(Required work):
In how many lines of the records below does the word "computer" appear? Reply with the number only.

Saved data entries:

-*-*-

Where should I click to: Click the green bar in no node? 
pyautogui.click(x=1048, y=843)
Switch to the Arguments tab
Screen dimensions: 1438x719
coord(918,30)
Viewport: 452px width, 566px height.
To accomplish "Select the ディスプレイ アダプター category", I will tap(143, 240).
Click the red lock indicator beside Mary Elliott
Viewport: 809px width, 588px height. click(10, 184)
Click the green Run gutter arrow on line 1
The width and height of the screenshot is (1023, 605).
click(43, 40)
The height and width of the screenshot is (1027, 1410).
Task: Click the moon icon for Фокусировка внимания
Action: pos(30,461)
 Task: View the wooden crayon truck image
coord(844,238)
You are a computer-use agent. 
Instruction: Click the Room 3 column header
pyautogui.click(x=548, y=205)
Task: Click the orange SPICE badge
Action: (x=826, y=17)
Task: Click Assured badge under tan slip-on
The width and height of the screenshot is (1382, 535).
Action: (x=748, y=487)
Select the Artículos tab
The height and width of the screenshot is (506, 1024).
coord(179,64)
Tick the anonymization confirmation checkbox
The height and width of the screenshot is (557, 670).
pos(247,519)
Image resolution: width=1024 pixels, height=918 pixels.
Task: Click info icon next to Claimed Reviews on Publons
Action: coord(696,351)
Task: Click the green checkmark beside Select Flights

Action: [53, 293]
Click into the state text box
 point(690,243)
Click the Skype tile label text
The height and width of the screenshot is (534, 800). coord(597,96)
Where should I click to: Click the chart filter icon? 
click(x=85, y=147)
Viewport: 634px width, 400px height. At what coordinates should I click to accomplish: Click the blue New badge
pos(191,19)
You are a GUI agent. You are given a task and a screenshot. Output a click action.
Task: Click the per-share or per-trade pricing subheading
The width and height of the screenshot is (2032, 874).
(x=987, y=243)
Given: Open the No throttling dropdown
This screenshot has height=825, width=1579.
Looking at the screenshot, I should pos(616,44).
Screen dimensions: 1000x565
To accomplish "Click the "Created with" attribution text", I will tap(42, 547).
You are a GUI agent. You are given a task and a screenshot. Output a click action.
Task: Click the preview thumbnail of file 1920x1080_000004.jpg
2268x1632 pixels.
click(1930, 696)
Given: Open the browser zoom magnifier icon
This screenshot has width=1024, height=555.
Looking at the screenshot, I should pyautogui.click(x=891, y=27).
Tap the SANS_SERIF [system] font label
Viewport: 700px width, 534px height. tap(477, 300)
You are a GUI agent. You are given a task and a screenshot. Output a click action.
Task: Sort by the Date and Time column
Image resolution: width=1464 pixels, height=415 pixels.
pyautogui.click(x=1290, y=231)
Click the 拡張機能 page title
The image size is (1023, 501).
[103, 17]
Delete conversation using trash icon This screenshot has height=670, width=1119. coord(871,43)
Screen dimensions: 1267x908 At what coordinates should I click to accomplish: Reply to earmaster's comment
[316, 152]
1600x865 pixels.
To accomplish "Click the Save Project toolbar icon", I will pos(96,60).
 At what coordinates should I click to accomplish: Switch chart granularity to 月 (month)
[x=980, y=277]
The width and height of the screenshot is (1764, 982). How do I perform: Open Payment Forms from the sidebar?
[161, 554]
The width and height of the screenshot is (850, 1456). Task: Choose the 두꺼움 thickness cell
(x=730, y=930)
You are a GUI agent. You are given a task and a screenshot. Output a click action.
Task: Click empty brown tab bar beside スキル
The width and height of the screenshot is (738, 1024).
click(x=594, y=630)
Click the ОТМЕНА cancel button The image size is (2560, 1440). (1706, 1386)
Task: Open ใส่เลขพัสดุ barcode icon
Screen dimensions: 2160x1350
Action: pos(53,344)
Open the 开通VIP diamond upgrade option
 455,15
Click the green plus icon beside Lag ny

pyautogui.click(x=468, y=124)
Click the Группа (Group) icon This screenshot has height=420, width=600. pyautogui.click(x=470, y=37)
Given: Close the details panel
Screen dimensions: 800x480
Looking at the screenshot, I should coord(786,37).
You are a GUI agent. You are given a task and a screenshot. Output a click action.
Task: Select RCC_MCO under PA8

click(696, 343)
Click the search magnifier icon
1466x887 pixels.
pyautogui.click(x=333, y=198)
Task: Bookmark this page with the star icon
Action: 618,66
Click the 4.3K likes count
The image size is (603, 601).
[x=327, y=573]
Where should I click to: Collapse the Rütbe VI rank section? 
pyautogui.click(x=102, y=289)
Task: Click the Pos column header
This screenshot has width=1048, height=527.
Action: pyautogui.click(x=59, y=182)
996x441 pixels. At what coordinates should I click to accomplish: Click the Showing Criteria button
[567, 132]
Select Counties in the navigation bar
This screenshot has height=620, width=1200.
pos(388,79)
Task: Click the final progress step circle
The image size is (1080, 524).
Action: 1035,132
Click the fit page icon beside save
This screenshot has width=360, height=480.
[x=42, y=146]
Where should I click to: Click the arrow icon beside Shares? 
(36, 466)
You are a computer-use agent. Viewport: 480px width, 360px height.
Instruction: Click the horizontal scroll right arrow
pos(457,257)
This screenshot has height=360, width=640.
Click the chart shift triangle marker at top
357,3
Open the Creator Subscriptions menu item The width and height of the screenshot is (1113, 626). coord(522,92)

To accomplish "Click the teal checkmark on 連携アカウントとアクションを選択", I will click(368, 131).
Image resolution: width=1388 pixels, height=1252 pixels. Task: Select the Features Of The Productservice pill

-*-*-

(Answer for the task):
2